[HyperDB] Replication and Failover - v.2

Callum Macdonald lists.automattic.com at callum-macdonald.com
Mon Oct 27 01:40:06 GMT 2008


I think this is getting slightly off the topic of HyperDB, perhaps we
could move the discussion to a more relevant forum. I'm not sure what
that might be though.

I would suggest looking again at the aims of your setup. If you can be
clear on your priorities, the rest can be figured out. But with muddy
priorities, you will most likely have a muddy system.

If you want to be attack resistant, I'm not sure that two fully
replicated systems achieves that aim.

If your primary aim is fault tolerance, then two fully replicated
servers adds some value. But remember any software bugs or issues will
be replicated. So really what are you protected from?

If you want to maximise performance, I would suggest two fully
replicated systems will greatly over-complicate the system and the
complication will outweigh any performance gain.

I recently watched Robert Scoble's interview on avoiding the fail
whale[1]. The speakers all seemed to agree on one point. Build a system,
then modify or improve based on performance. Track everything, figure
out where your issues lie, and then solve them. You cannot design a
perfect system on paper, without real life testing.

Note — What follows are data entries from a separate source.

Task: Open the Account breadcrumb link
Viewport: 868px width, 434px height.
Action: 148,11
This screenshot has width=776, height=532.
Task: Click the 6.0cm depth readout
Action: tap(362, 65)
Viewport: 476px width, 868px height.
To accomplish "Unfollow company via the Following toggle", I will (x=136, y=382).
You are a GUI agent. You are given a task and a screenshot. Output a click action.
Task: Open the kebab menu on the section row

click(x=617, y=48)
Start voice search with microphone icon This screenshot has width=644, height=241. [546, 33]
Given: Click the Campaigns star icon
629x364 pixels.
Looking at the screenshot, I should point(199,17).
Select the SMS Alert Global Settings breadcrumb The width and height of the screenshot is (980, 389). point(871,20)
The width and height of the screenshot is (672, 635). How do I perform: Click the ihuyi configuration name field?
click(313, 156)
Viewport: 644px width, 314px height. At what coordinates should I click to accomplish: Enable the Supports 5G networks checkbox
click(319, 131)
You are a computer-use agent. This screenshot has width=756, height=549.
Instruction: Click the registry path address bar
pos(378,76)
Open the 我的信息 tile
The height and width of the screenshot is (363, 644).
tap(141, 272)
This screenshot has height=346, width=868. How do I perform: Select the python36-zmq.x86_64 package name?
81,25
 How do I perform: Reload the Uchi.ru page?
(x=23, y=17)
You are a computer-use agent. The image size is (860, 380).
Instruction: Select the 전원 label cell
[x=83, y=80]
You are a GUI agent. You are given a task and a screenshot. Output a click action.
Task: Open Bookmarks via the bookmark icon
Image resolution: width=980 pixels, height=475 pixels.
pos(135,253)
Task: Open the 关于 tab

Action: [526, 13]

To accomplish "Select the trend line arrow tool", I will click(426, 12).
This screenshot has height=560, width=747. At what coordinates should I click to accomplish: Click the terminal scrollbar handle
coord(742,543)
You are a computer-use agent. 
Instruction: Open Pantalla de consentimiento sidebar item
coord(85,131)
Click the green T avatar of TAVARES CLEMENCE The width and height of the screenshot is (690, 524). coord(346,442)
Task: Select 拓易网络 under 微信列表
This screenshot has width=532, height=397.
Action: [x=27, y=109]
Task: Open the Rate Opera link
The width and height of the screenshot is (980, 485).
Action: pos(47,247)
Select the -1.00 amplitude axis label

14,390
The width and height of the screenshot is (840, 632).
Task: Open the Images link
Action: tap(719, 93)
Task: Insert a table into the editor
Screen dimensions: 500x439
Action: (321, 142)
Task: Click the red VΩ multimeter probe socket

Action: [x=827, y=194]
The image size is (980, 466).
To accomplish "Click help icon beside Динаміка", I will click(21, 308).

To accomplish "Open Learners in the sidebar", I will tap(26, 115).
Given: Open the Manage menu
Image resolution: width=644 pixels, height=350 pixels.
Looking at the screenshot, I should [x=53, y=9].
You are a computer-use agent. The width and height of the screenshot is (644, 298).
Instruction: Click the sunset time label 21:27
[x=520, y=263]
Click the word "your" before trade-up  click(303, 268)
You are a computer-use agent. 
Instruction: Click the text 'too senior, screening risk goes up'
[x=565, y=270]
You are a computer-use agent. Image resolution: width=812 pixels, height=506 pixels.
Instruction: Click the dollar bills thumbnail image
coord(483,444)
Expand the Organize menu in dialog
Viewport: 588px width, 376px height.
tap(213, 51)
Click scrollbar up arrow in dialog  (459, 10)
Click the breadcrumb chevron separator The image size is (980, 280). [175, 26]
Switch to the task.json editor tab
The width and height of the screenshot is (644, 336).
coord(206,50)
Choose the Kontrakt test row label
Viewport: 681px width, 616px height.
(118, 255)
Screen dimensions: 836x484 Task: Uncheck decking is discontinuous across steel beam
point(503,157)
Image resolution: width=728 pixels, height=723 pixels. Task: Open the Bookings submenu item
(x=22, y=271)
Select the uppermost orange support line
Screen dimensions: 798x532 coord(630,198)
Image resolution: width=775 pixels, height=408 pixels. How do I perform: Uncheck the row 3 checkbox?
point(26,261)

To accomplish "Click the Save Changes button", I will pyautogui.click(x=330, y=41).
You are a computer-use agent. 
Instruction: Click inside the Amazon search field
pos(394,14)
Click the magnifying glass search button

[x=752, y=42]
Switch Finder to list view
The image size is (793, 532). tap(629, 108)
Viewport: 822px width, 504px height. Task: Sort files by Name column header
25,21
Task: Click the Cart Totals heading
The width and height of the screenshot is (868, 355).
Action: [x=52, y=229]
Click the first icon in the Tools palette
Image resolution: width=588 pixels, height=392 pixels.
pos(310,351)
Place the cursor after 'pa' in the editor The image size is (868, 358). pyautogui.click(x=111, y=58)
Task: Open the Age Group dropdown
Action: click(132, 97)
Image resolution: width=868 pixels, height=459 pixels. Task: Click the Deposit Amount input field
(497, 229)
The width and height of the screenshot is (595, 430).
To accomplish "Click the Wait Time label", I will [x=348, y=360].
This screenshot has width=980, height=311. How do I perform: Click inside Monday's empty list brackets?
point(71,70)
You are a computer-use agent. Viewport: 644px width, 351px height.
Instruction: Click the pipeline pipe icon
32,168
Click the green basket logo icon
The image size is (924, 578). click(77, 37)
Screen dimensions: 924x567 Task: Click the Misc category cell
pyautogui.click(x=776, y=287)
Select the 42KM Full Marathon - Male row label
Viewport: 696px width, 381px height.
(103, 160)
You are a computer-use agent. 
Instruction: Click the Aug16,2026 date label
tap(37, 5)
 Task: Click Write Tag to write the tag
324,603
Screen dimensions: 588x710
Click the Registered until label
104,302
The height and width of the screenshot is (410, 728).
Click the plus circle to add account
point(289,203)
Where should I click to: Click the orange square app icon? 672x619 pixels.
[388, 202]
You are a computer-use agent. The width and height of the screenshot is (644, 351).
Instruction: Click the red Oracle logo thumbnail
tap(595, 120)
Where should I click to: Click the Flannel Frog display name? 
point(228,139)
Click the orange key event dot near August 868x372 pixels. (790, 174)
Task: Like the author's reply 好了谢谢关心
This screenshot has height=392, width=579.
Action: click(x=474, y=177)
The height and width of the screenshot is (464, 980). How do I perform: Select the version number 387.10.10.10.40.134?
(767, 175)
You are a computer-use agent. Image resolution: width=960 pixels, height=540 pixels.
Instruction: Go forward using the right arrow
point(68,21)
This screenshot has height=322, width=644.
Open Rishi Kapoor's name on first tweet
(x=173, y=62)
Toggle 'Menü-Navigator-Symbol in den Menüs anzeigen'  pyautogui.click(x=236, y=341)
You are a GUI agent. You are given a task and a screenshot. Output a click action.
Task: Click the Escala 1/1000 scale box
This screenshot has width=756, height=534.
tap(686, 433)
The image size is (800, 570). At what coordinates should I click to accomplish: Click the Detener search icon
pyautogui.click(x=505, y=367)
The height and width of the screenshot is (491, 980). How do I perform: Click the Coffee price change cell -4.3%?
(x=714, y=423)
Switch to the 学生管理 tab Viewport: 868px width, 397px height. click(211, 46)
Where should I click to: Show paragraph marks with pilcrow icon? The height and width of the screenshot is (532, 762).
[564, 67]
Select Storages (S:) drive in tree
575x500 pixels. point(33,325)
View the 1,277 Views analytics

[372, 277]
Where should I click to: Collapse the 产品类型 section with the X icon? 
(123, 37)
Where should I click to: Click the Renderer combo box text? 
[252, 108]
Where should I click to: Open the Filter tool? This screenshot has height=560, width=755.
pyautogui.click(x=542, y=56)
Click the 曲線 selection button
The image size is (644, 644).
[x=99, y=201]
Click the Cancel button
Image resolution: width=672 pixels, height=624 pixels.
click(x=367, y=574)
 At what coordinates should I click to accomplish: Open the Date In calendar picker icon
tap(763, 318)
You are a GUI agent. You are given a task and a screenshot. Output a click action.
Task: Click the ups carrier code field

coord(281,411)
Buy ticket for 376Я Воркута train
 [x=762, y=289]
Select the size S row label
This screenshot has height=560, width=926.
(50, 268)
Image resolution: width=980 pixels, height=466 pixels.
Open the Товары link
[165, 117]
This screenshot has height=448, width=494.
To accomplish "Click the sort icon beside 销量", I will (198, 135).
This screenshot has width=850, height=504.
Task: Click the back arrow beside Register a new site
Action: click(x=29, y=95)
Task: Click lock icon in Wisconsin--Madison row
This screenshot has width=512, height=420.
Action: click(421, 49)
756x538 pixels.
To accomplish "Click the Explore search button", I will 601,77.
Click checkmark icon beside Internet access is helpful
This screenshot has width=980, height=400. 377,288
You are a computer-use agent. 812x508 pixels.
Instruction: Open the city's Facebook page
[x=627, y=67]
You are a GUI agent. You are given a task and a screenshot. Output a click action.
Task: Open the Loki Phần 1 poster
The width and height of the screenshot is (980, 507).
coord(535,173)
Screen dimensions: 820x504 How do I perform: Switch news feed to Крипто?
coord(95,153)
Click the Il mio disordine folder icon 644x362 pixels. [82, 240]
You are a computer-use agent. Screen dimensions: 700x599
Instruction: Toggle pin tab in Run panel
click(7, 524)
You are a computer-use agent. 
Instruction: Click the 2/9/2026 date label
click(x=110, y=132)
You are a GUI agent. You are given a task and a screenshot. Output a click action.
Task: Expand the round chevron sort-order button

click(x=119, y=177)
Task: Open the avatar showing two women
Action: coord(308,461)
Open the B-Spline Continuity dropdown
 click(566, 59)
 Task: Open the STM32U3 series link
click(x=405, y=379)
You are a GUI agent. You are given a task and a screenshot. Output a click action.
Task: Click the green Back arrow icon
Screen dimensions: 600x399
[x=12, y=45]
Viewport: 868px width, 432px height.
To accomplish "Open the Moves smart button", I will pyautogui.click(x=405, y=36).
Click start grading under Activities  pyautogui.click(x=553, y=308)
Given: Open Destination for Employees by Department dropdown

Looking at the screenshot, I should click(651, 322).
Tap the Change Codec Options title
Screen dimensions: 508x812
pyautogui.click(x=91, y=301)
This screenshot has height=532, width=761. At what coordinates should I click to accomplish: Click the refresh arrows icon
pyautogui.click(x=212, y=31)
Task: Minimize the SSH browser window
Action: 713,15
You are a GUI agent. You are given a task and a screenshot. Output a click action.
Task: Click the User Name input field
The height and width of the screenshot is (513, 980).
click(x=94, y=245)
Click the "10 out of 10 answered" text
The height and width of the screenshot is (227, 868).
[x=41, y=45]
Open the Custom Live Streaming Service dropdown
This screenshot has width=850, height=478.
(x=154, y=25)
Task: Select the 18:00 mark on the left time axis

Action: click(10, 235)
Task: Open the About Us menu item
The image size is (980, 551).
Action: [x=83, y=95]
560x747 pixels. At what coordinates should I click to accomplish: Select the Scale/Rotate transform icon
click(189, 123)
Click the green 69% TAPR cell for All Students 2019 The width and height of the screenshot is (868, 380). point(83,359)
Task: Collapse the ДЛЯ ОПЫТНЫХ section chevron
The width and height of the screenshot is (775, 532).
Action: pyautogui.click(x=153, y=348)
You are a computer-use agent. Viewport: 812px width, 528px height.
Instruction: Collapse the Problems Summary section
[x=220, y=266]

So my advice would be to start with a simpler system. Split your
database / web server and see how you go. Measure performance
obsessively. Then make improvements based on real world data, rather
than theoretical postulation.

Best of luck with your setup.

Cheers - Callum.

[1] http://www.fastcompany.com/scalability

On Fri, 2008-10-24 at 18:45 +0200, Mustafa Suphi Yilmaz wrote:
> Dear Masters,
> I talked with my hosting-master and he gave me one of his long replies. =)
> I understand what he tries to accomplish but I have doubts to protect the
> system in case of a failover. What I want mostly is to create a two-server
> system to resist most of the major problems ( an ddos attack, a cross-script
> attack, or any kinda intrusion ).  I know that nothing can resist to a
> long/complex ddos attack or all the open systems can be exploited in some
> way - there is always bugs - but I want to have maximum performance from a
> two-server setup with Wordpress. If you can read my hosting-master's plan
> and share your knowledge over this matter, I'll be more than glad.
> " It's actually fairly simple.  More simple than the explanation you gave
> them.
> I don't see a problem with achieving both high availability and high
> performance.  I'm just a bit concerned about the auto-increment problem.  It
> may be simpler to use HyperDB than get into it.
> Hyperdb may not be needed and might be counter-productive if the
> auto-increment problem can be solved gracefully.  Of course proponents will
> probably hotly disagree.
> First of all, we will be using CARP, pfsync and ifstated.  Each server will
> have it's both IP addresses and traffic will randomly go to either server as
> a
> function of DNS.  What CARP, pfsync and ifstated accomplish are:
> 1) CARP and pfsync allow both servers to have both IP addresses.  When both
> are available only one will answer on each IP.  pfsync monitors load and
> balances it by redirecting traffic to the IP on which fewer connection
> states
> exist.  In other words, the load can't help but be nearly perfectly balanced
> between the the servers when both are available because either of them can
> answer on either IP address.
> 2) ifstated is for fail-over and monitors availability of services on ports.
> For example, if MySQL or Apache goes down on server 1, it will notify CARP
> and
> pfsync and the result will be that server 2 is now handling all traffic.
>  The
> switch will take less than 1 second and will be transparent to users.
> The servers each have 2 1 GB network interfaces.  One to the Internet and
> the
> other only to each other, as a back-end.  pfsync uses the back-end NICs to
> exchange state information.  The back-end NICs will also be used by the
> Master-Slave process.
> If each server is a slave and a master to the other one (having solved the
> auto-increment problem) then MySQL traffic stays on a server except for
> replication.  Only writes will need to cross an Interface.  In this case,
> HyperDB is not needed.
> The potential advantage of HyperDB is that it simplifies things.  The setup
> can be such that MySQL on one server is entirely a master and the other
> entirely a slave.  No auto-increment problem exists.  The potential cost is
> that MySQL may consistently have more load on the master server.  HyperDB
> probably has the potential to mitigate this.  That's the question. "
> Best Wishes,
> Mustafa Suphi Yilmaz
> http://paulocoelhoblog.com
> P.S. Thank you Andy and Callum for your responses!